Philippe de Villiers ose témoigner de ce que tout le monde d’un peu informé, ou soucieux de s’informer, sait : le pouvoir véritable est ailleurs que dans les institutions démocratiquement élues. Les hommes politiques en Europe s’alignent sur un programme qu’ils n’ont pas inventé eux-mêmes. Ainsi, a-t-il assisté par hasard dans un salon du Parlement de Strasbourg, à la tenue d’une réunion de la Trilatérale, visiblement ouverte à tous les parlementaires européens.
 
La Trilatérale est une organisation privée, créée en 1973, à l’initiative des principaux dirigeants du Groupe Bilderberg – comprenant parmi ses membres les plus éminents le milliardaire mondialiste, et philanthrope affiché, Rockefeller. Elle a pour but officiel de réunir des personnalités politiques, économiques, et médiatiques, afin de créer un monde meilleur.
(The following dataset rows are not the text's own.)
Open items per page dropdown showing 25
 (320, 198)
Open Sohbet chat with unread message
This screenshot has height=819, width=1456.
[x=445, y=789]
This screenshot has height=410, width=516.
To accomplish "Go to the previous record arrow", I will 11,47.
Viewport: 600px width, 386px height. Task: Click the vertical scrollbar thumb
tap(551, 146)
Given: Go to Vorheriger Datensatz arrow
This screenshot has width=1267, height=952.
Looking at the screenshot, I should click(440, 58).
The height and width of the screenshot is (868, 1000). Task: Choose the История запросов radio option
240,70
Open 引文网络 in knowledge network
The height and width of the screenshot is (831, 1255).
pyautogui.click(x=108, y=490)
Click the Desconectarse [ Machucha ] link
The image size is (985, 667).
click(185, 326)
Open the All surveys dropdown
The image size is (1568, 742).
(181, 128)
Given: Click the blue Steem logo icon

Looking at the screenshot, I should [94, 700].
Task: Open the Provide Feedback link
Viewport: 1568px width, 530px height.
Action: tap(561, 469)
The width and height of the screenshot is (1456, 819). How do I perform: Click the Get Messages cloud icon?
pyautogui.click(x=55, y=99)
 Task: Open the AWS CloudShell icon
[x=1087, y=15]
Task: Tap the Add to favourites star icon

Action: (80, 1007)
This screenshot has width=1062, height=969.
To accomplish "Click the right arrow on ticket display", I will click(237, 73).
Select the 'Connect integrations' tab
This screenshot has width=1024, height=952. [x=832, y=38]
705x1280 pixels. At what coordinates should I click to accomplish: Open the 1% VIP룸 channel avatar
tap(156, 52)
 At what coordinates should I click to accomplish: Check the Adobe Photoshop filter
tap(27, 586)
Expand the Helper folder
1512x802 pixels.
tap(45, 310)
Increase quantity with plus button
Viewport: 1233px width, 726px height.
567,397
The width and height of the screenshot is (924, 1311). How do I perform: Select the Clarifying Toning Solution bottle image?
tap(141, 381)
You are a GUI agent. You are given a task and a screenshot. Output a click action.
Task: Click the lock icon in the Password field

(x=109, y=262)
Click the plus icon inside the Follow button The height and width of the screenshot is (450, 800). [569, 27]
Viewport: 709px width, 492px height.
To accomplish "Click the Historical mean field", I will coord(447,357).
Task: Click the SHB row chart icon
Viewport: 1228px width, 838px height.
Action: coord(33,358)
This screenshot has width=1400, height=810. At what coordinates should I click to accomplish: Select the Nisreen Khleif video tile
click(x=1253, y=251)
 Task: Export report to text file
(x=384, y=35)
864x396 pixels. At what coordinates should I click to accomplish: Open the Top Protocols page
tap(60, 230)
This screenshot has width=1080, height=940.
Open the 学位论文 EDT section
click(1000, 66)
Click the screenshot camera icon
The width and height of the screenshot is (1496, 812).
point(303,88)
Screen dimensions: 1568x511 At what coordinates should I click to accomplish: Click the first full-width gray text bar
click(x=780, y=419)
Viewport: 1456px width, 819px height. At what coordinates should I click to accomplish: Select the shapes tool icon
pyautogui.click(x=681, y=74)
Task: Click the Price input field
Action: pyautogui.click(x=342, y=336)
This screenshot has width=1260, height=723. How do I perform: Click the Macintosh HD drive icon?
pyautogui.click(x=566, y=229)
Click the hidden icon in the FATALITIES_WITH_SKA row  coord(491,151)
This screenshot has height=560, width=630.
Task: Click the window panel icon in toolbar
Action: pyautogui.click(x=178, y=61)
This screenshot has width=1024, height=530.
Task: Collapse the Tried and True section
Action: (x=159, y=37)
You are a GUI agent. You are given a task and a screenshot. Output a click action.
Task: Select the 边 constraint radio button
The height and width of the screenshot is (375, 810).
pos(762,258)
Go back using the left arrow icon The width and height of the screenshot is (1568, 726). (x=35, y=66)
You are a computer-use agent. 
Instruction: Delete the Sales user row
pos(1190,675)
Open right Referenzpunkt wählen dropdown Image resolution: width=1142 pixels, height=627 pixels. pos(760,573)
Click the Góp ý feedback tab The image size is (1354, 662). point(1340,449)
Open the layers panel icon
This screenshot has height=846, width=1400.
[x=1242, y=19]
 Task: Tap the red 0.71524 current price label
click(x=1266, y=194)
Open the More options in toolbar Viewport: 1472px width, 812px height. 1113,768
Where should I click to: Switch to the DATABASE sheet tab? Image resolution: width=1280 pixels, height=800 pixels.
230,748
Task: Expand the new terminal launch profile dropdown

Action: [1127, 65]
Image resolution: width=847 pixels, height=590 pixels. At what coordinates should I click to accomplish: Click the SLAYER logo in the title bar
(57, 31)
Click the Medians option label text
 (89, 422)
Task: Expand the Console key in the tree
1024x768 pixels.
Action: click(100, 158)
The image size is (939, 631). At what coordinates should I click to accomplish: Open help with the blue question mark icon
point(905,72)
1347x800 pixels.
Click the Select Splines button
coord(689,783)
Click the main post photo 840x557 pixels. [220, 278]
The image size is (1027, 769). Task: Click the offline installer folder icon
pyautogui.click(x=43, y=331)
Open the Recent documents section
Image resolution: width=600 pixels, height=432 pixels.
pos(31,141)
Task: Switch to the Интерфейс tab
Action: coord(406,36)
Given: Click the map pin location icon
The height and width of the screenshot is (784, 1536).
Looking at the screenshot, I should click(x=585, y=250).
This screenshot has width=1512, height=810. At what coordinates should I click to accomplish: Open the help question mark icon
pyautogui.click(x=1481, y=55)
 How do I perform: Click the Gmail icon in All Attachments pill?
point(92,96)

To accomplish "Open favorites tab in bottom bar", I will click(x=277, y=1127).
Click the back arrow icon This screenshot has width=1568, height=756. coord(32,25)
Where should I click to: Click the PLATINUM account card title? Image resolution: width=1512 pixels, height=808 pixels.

Derrière cette profession d’ouverture au dialogue et de philanthropie maçonnique, qui ne doit surtout pas être confondue avec la charité chrétienne, émerge la véritable ambition, celle d’établir un Nouvel Ordre Mondial, s’appuyant sur la disparition des souverainetés et des Etats.
 
Tout indique pourtant, après la longue expérience postérieure à 1945, qu’il ne ferait certainement pas le bonheur de l’Humanité. Mais ces champions du « dialogue » et de la « réflexion » se montrent fort dogmatiques, obtus, obstinés, fanatiques à leur manière. Les consignes de la Trilatérale n’ont pas changé, et continueront d’être suivies, à vue humaine.
 

Le moment est venu de dire ce que j’ai vu : un livre à lire, une invitation au combat

 
Philippe de Villiers, avec un indéniable talent d’écrivain, de conteur, a livré la quintessence de son expérience : effectivement, il a dit ce qu’il a vu. Il invite à reconstruire, dans les esprits, les corps, de petites chrétientés authentiques. Tel est le chemin, long, douloureux, incertain, du salut de la France.